2018年5月25~27日、大阪国際会議場にて、第18回 日本抗加齢医学会総会が開催され、研究開発担当の奴久妻 智代子が参加しました。

『加齢(エイジング)』が健康に多大な影響を与えることはいうまでもありません。
エイジングは慢性疾患にとって最大のリスクファクターです。高齢化を溌剌(ハツラツ)と生き抜く『サクセスフル・エイジング』、『ウェル・エイジング』を目指す上で、いずれの年代においても健康を意識し、未病の段階で発症を予防し、健康寿命延伸の対策を講じることは、今後ますます重要になってきます。
未病の段階でできることは、食事や運動、入浴など、その多くがこれまで軽視されがちな分野でしたが、日常生活を少し工夫することでできるこれらの取り組みが、現在基礎的なデータの積み重ねによりサポート治療の地位を築きつつあります。

体内細胞の3分の2を占める血液細胞が流れる血管では、内皮型一酸化窒素合成酵素(eNOS)により血管内皮細胞で合成される一酸化窒素(NO)の作用が血管平滑筋を弛緩させ、細動脈のスムーズな血管拡張をもたらして毛細血管に血液を送りますが、エイジングによる低酸素環境はこのeNOSの分泌も低下させるといわれます。温浴のようにeNOS分泌を亢進する手軽な手段を使って、安全に血流改善と低酸素環境改善を図る試みは、ウェル・エイジングに大いに貢献できると思われます。

また、血液生化学検査の数値は、臓器の器質的な障害のみならず、栄養学的な問題を発見するのに大いに役立つことがあり、質の良いサプリメントとの組合せで病名のつかない不調を解消するのに使われています。
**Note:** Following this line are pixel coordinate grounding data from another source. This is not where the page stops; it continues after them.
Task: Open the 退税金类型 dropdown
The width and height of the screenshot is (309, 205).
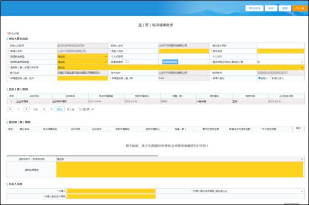Action: click(x=82, y=57)
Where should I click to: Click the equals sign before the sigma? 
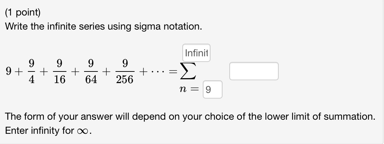(x=173, y=72)
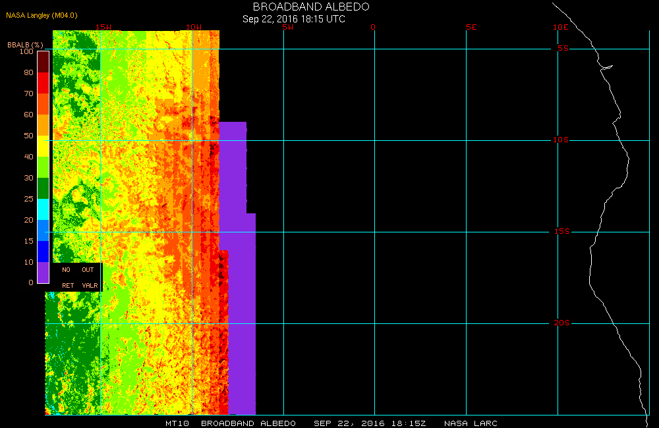Click the NASA Langley (M04.0) label
This screenshot has width=659, height=428.
click(38, 15)

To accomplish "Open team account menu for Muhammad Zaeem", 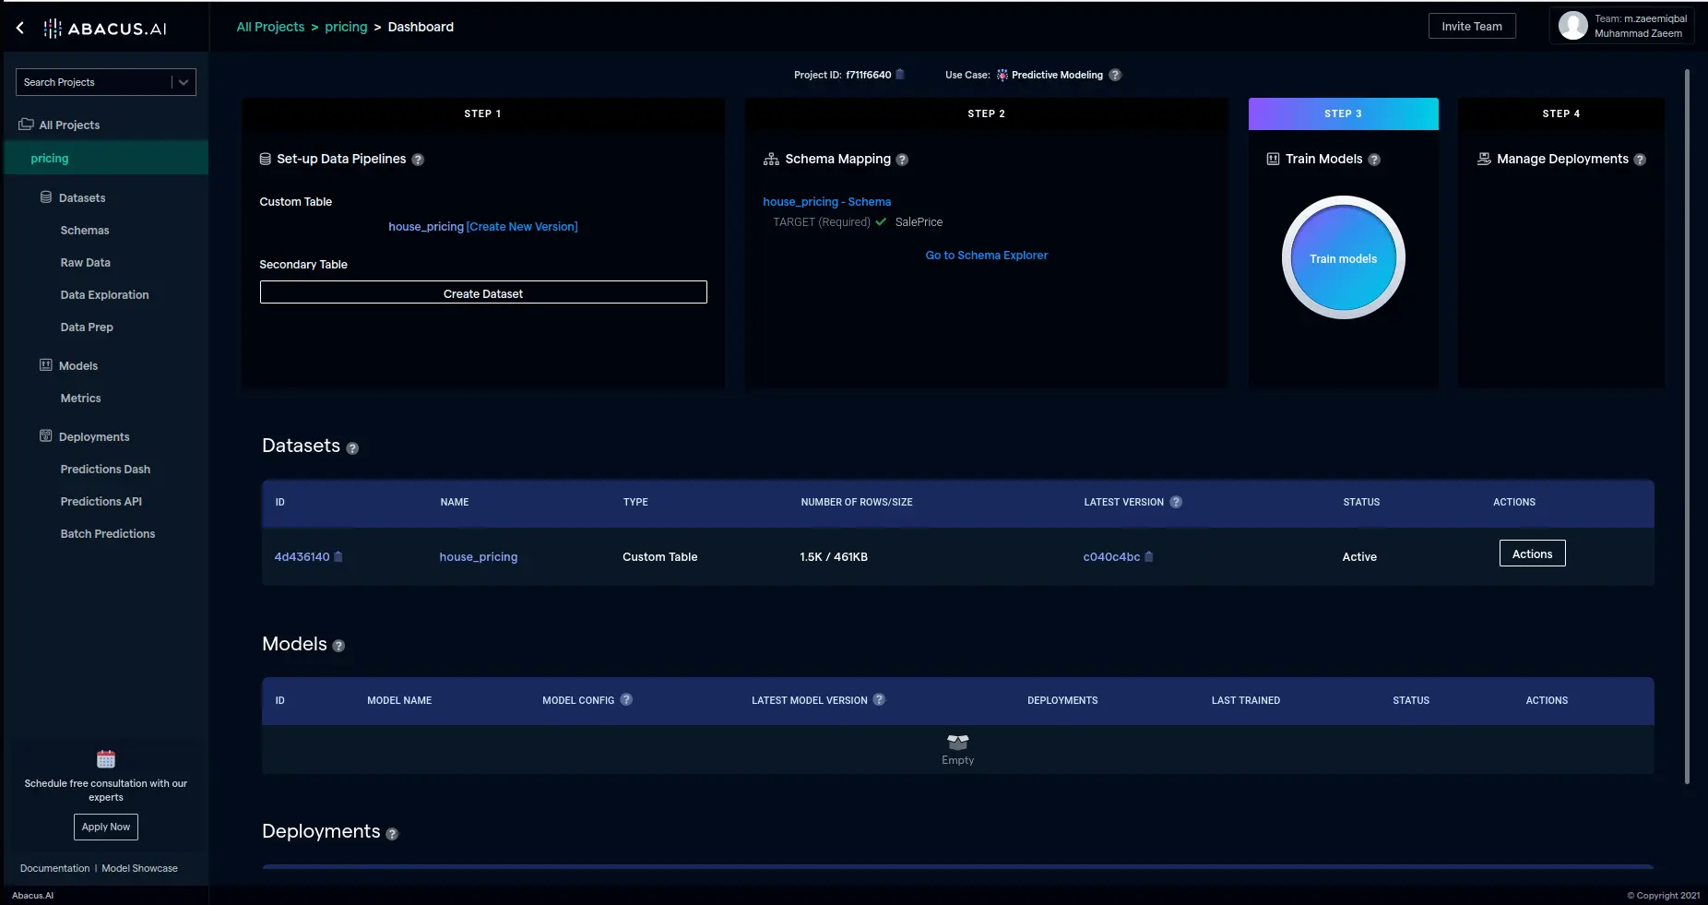I will (1628, 26).
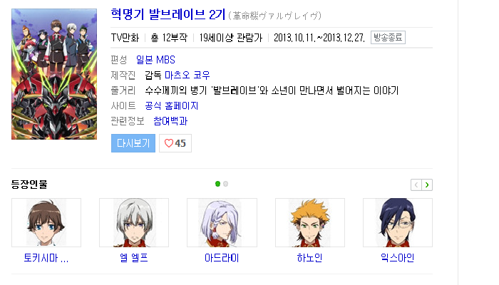The width and height of the screenshot is (499, 285).
Task: Click the 익스아인 name link
Action: click(x=398, y=258)
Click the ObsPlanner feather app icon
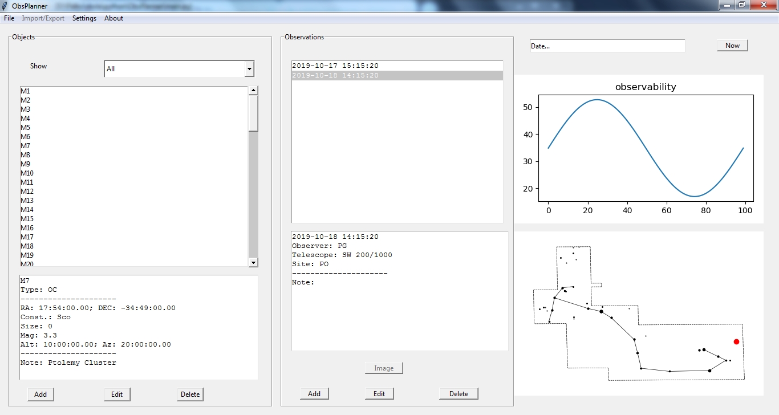Viewport: 779px width, 415px height. (5, 6)
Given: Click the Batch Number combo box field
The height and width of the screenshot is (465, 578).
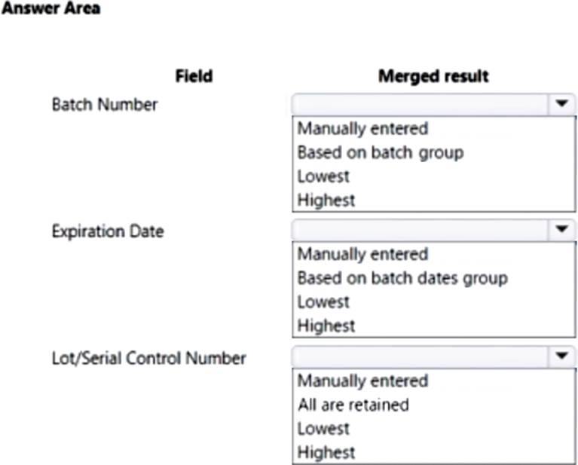Looking at the screenshot, I should pyautogui.click(x=418, y=104).
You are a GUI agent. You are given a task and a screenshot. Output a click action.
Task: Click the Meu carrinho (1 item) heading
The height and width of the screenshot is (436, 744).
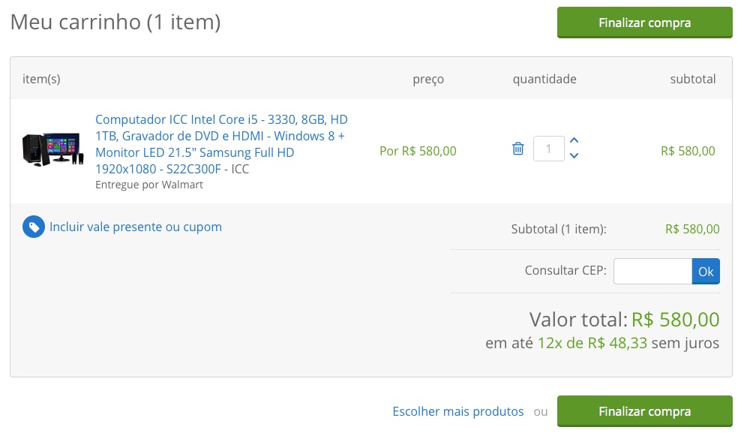coord(116,22)
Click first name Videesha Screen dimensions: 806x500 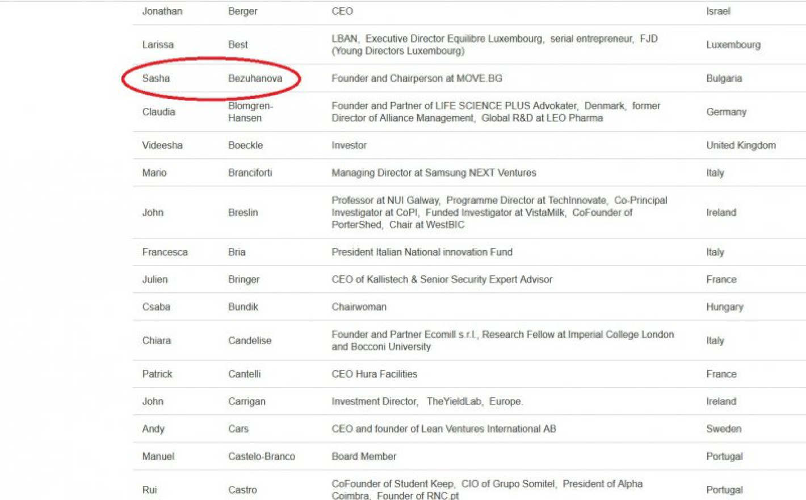162,145
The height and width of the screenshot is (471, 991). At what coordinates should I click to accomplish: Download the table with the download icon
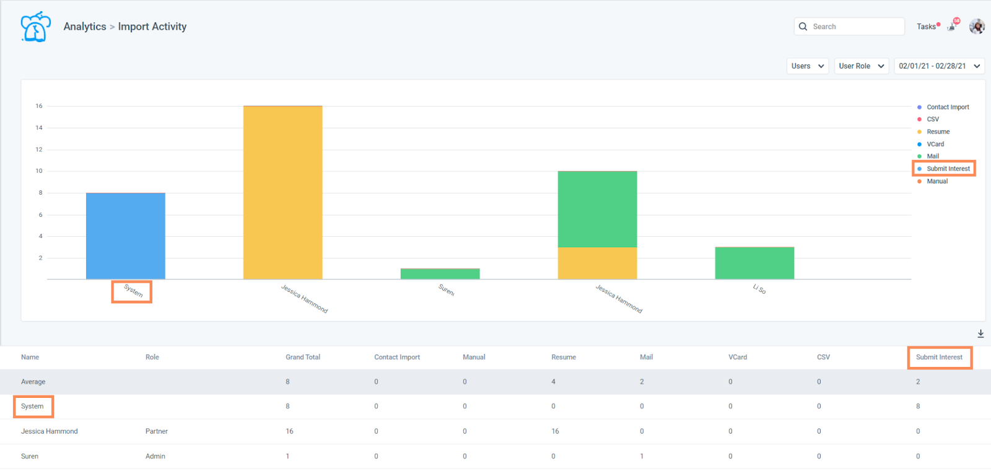point(980,333)
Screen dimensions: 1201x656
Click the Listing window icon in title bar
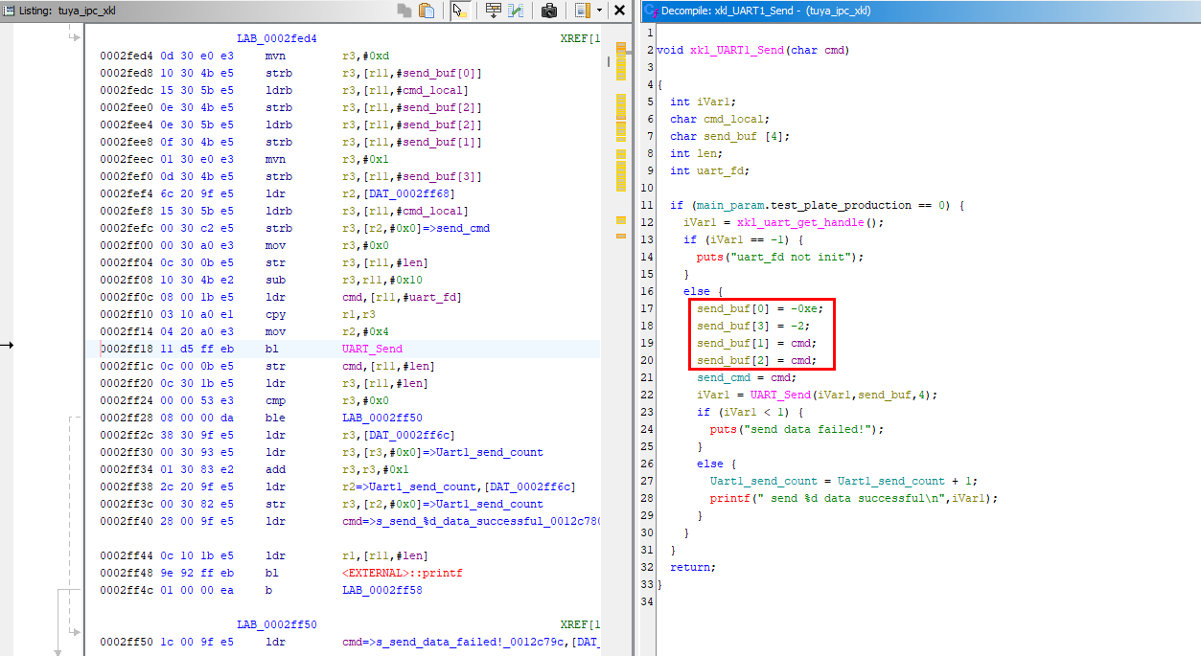(9, 11)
これまである特定の疾患を診断するための指標として使われてきたバイオマーカーが別の使われ方をすることは珍しくありませんが、例えば体を温めることで変化するマーカーに注目して隠れた疾患や真の体内年齢が推測できるケースや、他の指標との相関によって当該疾患の意外な原因が浮かび出てくるケースもあり、クラシカルな検査基準を一度視点を変えてみてみるのもおもしろい試みかもしれません。